Manchester City – Premier League champion, elect in the eyes of many – now know they are in a real scrap after Liverpool leapfrogged them to the top of the table on a telling day in the title race.
Both sides started Saturday unbeaten after 15 matches with an impressive 25 wins between them – but it was Pep Guardiola's champions who blinked first.
Mohamed Salah scored a hat-trick for Jurgen Klopp's side as they romped to a 4-0 win at Bournemouth in the early kick-off, taking them to 42 points, one clear of City.
City had the tougher task of taking on Chelsea at Stamford Bridge later in the day and despite dominating the first half they ended up losing 2-0 – their first league defeat since April.

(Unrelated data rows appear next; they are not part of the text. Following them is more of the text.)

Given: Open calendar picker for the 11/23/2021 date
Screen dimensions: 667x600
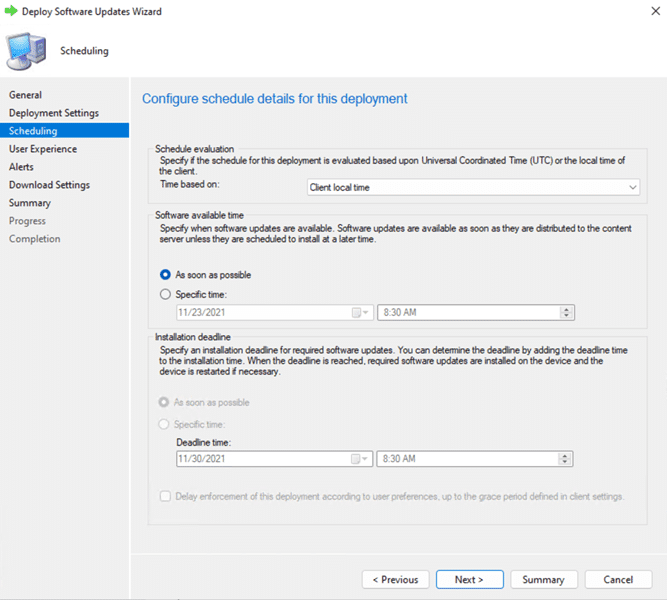Looking at the screenshot, I should 359,312.
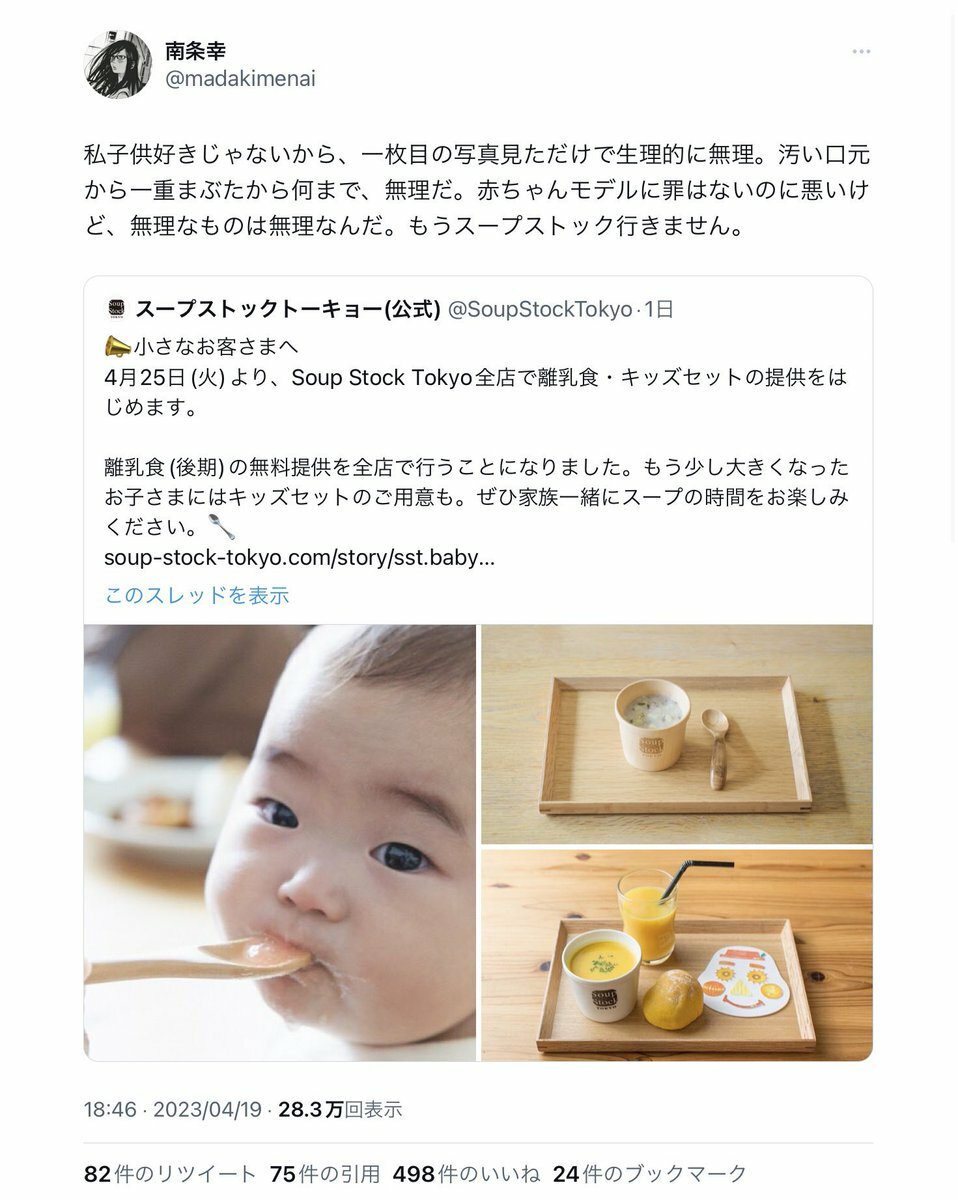
Task: View the 75件の引用 list
Action: click(325, 1174)
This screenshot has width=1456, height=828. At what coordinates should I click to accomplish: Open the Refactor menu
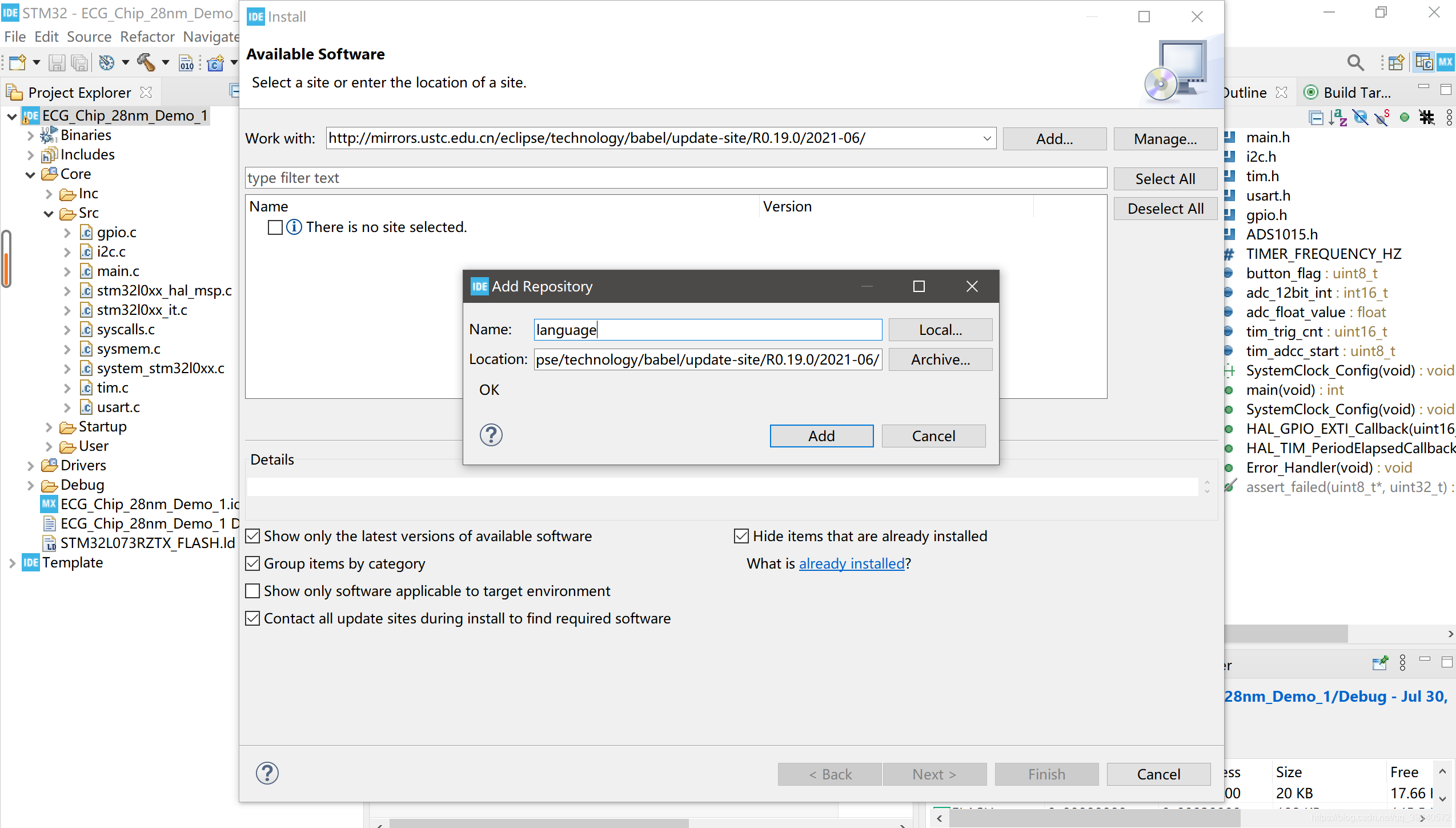[x=147, y=37]
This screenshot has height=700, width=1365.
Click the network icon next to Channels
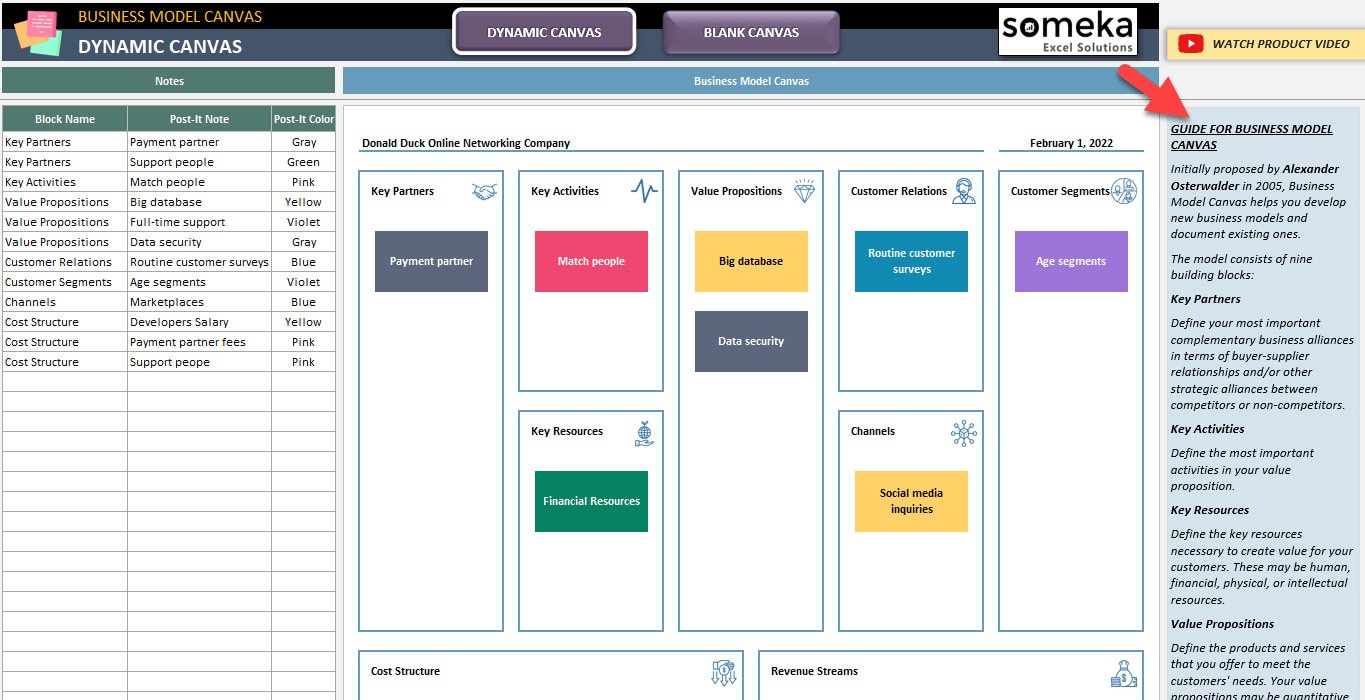(x=964, y=430)
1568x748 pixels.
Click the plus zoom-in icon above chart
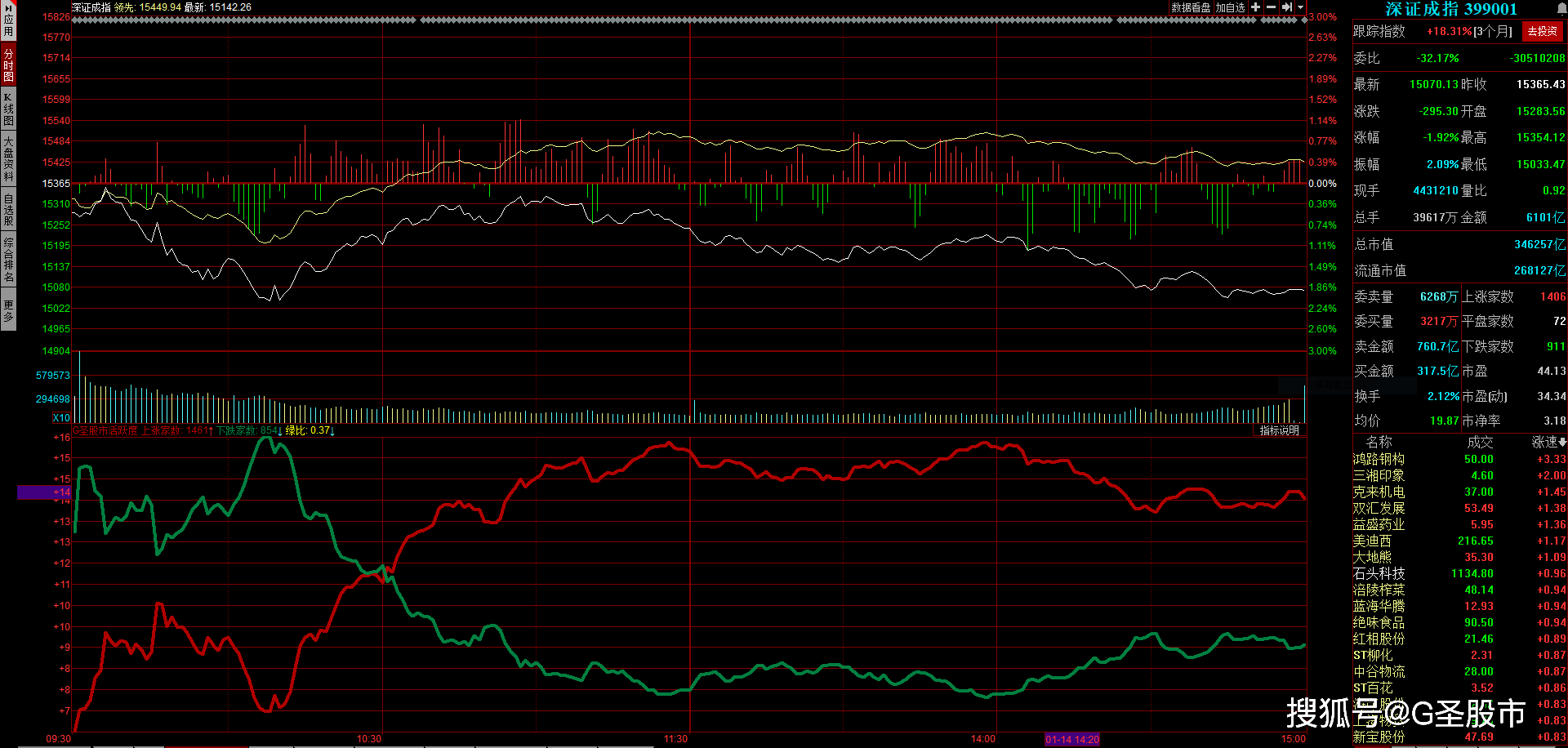point(1255,7)
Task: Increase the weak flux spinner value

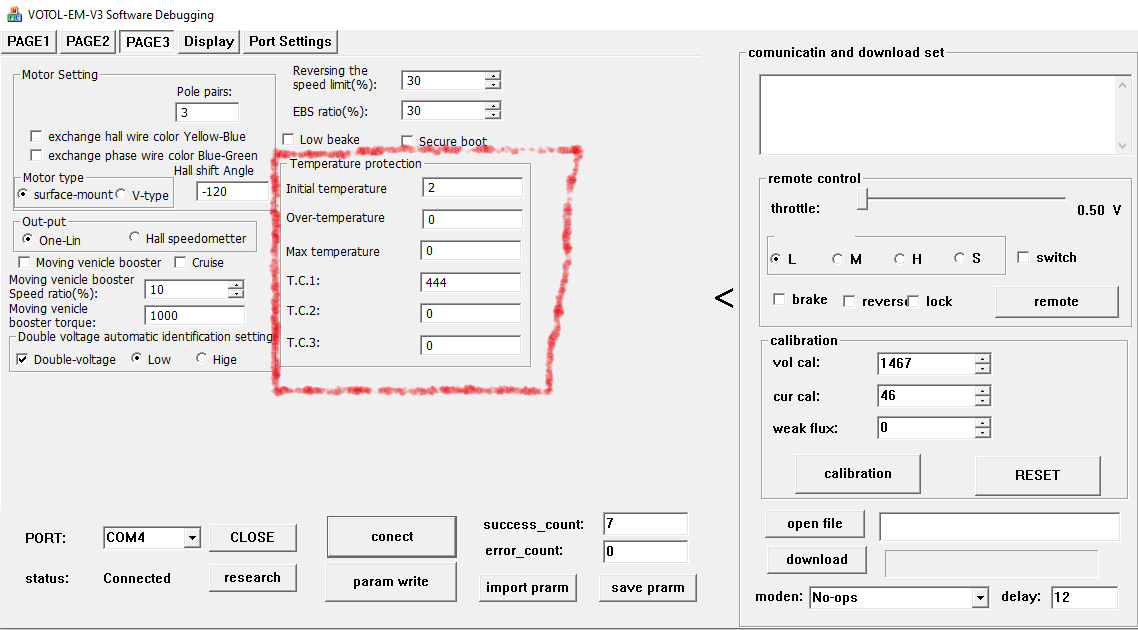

City remain firm favourites to win their second consecutive title but their aura of invincibility has been shaken and a hungry Liverpool are not in the mood to back off.
Guardiola took pride in his team's performance despite the defeat, saying he never felt they were going to match the Arsenal Invincibles, who went through an entire Premier League season unbeaten in 2003-04.
"We are going to try to be champions," he said. "In a season like this, with a lot of games – plus after last season – everybody wants to beat us. They put in something extra.
"What is important is how we react. Even if we would have won today, it's still only the beginning of December. There are still a lot of points to play for."
For all of City's much-vaunted squad depth, they sorely missed the injured Sergio Aguero at Stamford Bridge, mustering 14 shots but managing just four on target.
Kevin De Bruyne - last season's club player of the year – has barely featured during this campaign because of injury and although City have an enviable supply of creative players, it is difficult to replace a player of that standard.
Liverpool have not been playing with the same fluency as they did last season but they have added steel to their game and boast a phenomenal defensive record, with just six goals conceded in 16 Premier League matches.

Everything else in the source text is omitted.